Former Texas Physical Therapy Clinics Owner Ordered to Pay $900,000 in Restitution for Defrauding Medicare
United States Attorney Michael Shelby announced that Monet Selders, 36, the operator of three Houston area physical therapy clinics, who cooperated extensively with the government’s investigation and prompted the prosecution of a number of others, was sentenced this month to a 42-month term of probation for her role in committing health care fraud and paying kickbacks for patient referrals.
Selders, who was convicted in March of last year, was also ordered by United States District Judge Lynn Hughes to pay $964,239 in restitution to the United States Department of Health and Human Services. In addition, the court ordered that the defendant not apply for enrollment as a provider in any Medicare or Medicaid health care benefit program.

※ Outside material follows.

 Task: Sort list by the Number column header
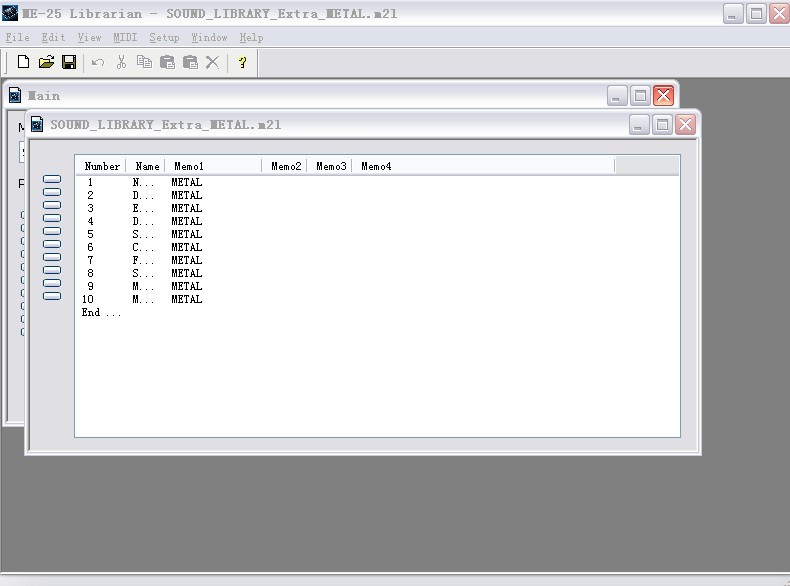pos(102,166)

Selders’ conviction is the result of a joint investigation conducted by Special Agents of the Federal Bureau of Investigation and the United States Department of Health and Human Services, which uncovered the existence of an elaborate scheme to defraud Medicare of millions of dollars.
Between March and September 1999, Selders and co-defendant, Tamara Fitzgerald, reportedly perpetrated a scheme involving two physical therapy clinics, Infinity Health and Medical Group [“Infinity”] and Medical Management Services [“MMS”], through which they fraudulently billed Medicare more than $2.6 million of which they received approximately $894,288 in payments. After Infinity and MMS were closed, Selders operated another clinic, Care Group 2000 and received more than $69,000 in payments.
The fraudulent scheme involved billing Medicare for physical therapy evaluations that were not performed by a physician; services that were not performed and services that were performed by unlicenced technicians in the patient’s home without the necessary supervision of a physician. MMS operated at times out of the same office suite as Infinity and claims were submitted falsely indicating technicians employed by MMS had provided services to Medicare beneficiaries. In actuality, MMS did not employ any technicians.
The scheme also reportedly involved hiring a foreign medical student not a licensed physician to perform evaluations of patients and then bill Medicare for evaluations performed by a licensed physician. Although the defendant did hire licensed physicians to serve as medical directors for the clinic, the physicians reportedly did not perform evaluations of the patients nor supervise any physical therapy services provided to medicare beneficiaries.
In addition to the fraudulent billing scheme, Selders also reportedly paid a 10 percent kickback of the billed amount collected from Medicare to individuals who referred patients to the clinic.
Selders’ sentence includes the court’s consideration of her cooperation with the government’s investigation of others involved in the operation of physical therapy clinics that submitted fraudulent claims to the Medicare and Medicaid programs.
Selders will also be called upon to testify as a government witness at the trial of Dr. Anant Mauskar and five others charged with health care fraud. That trial is scheduled to begin on Feb. 21, 2005.